Unlike larger companies, smaller companies do not have the luxury of turning on the capital spigot at will. Without a sustained investor relations program, not much water comes out, and the water that does drip down might not be wise to drink. So, a small company must proactively build its own flow of educated investors to ensure that there’s a ready and willing audience when it’s time to raise capital.
Fundamental investors are more likely to invest at attractive terms, but desirable investors need high conviction and confidence to be comfortable investing in a microcap stock which frequently requires a longer term commitment. No matter how compelling a CEO is, the ability to instill that level of conviction in just one meeting is a tall order. More frequently, investor enthusiasm and confidence is built over time.

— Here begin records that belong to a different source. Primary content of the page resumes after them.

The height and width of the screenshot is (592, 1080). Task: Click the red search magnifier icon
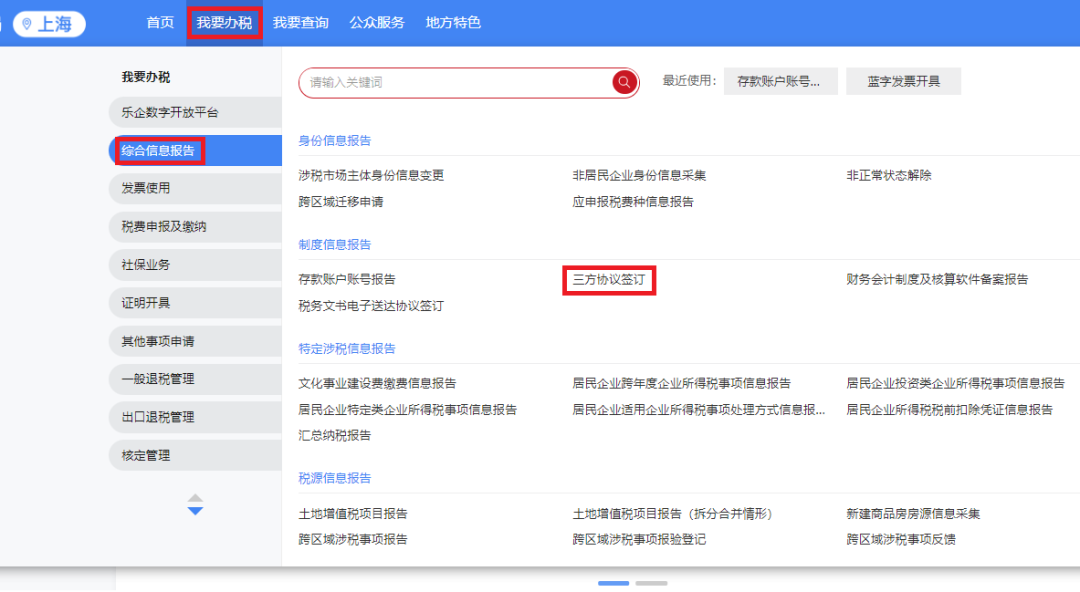click(x=625, y=82)
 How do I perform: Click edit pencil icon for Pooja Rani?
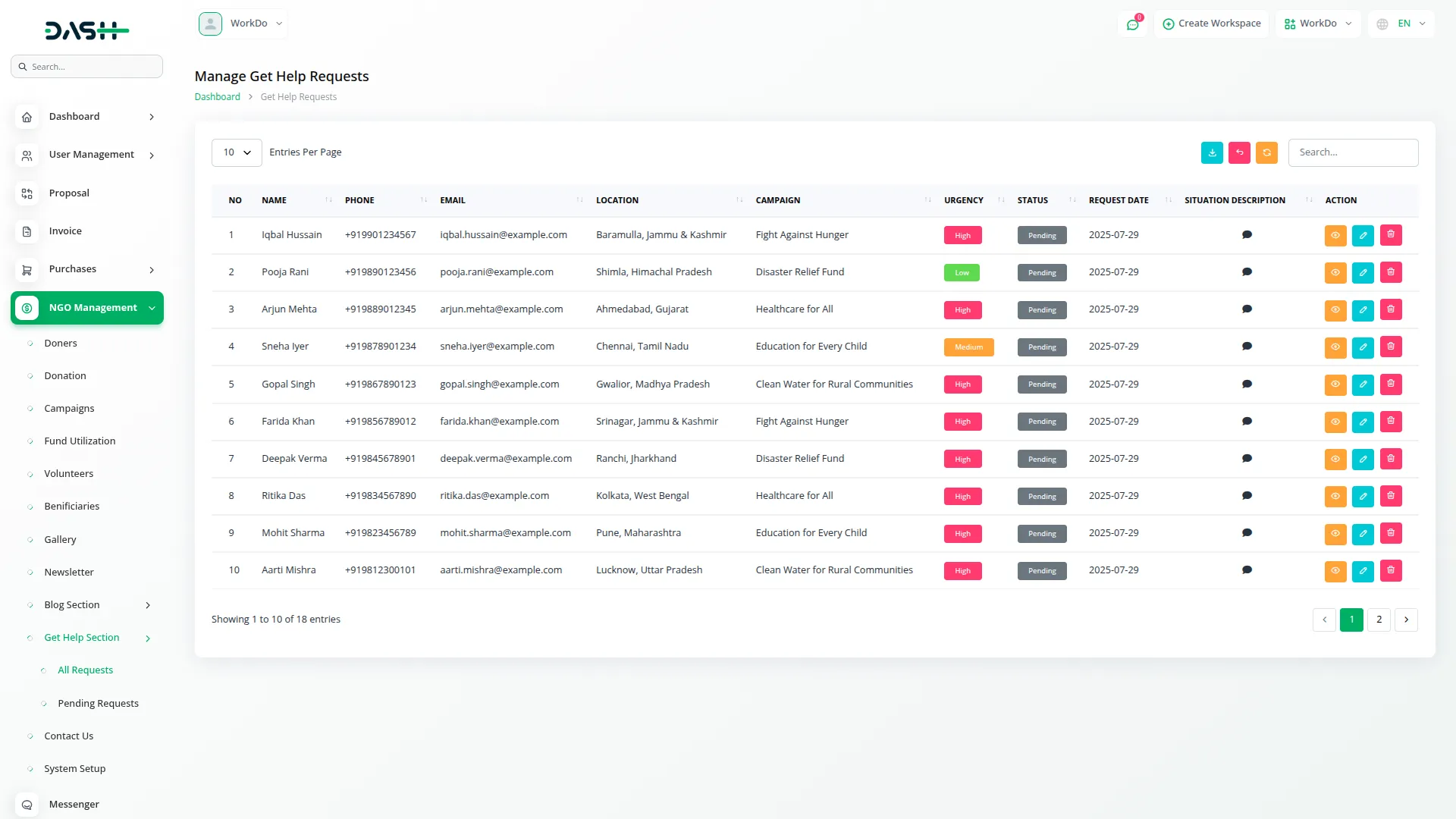coord(1363,272)
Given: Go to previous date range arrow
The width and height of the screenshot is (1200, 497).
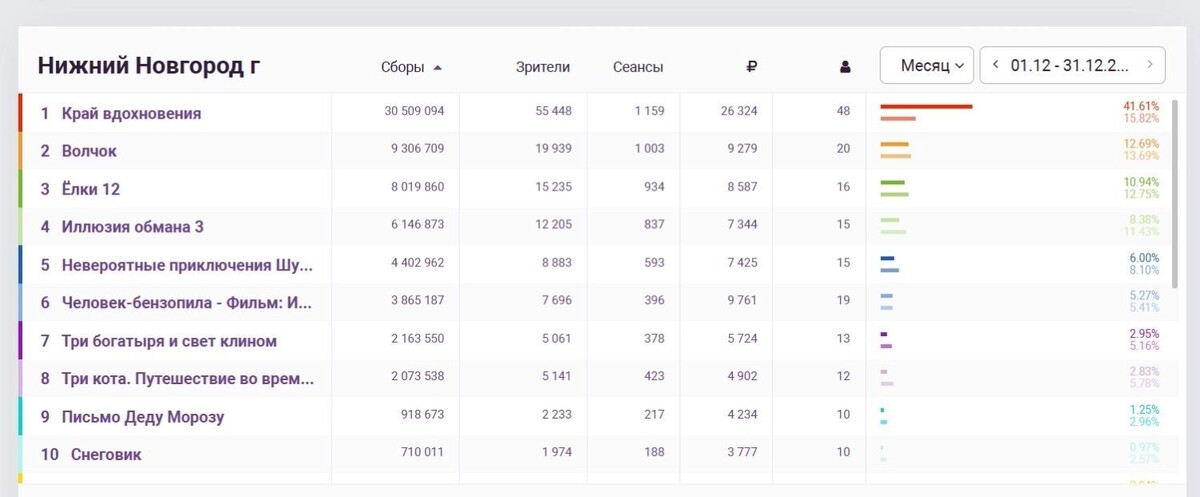Looking at the screenshot, I should pos(996,65).
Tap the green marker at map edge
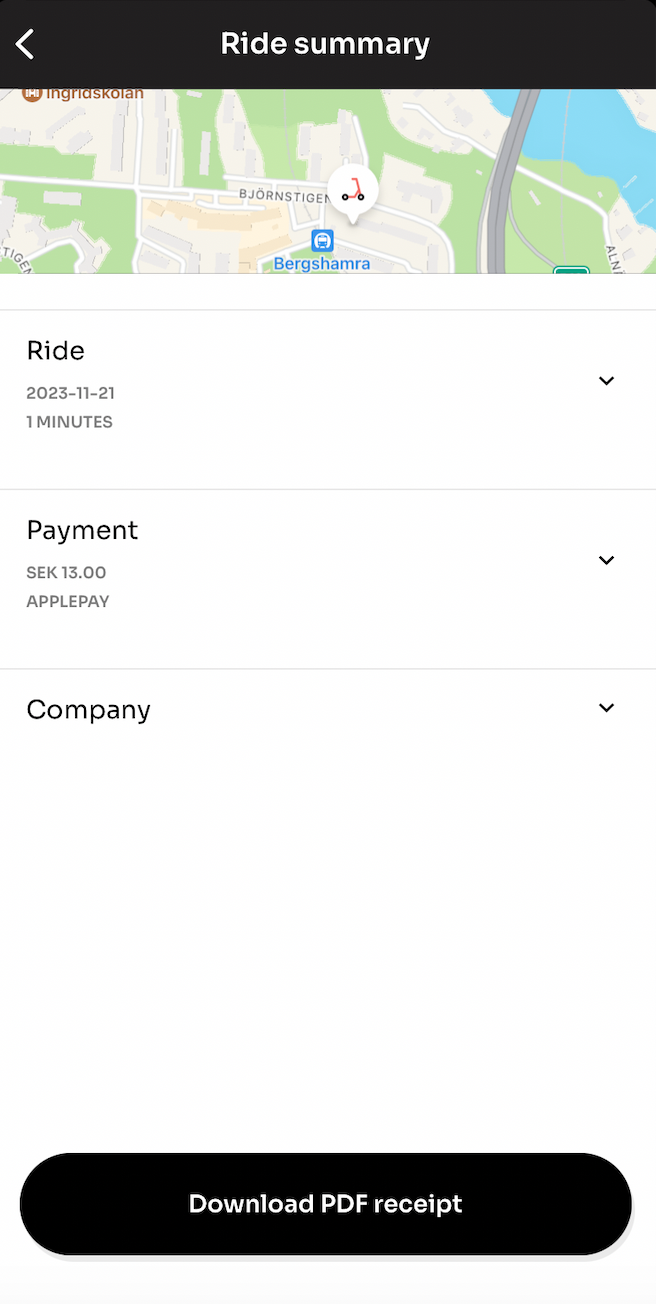Viewport: 656px width, 1304px height. click(x=571, y=269)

At IMS, we regularly help clients secure equity financing at extremely attractive terms. Some keys to this success are:
· Build and consistently refresh the stream of interested investors – Focus investor targeting on educating investors who can purchase shares in the open market. Importantly, these investors are also the best candidates to provide new capital down the road. Furthermore, selectively build relationships with larger investors who are limited in their ability to purchase open market shares, but can establish a position via block purchases.
· Tap into your ready-made pool of investors when capital needs arise – Consistent and credible investor relations groundwork pays huge dividends when it comes time to accessing capital. A few examples:
A client needed $15 million in equity to secure a transformative acquisition. Three shareholders who were introduced to the company by IMS welcomed the opportunity to enhance their ownership and moved quickly because they were educated about the business. The capital was raised at very attractive terms.
IMS was engaged by a small military contractor and quickly helped the company build relationships with numerous quality investors via roadshows and phone introductions. Months later, the company completed a small, fully-registered deal, with a meaningful percentage of the investors coming from its previous investor relations activity.
· Keep the capital structure simple – Complicated structures with preferred and convertible shares, while attractive on paper, can limit equity trading and become an easy excuse for an investor not to purchase common stock. Companies who employ simple capital structures raise capital faster and at better terms.
The right capital is out there. Effortlessly tapping into that capital at the right time can be a massive return on investment of a thoughtful investor relations program.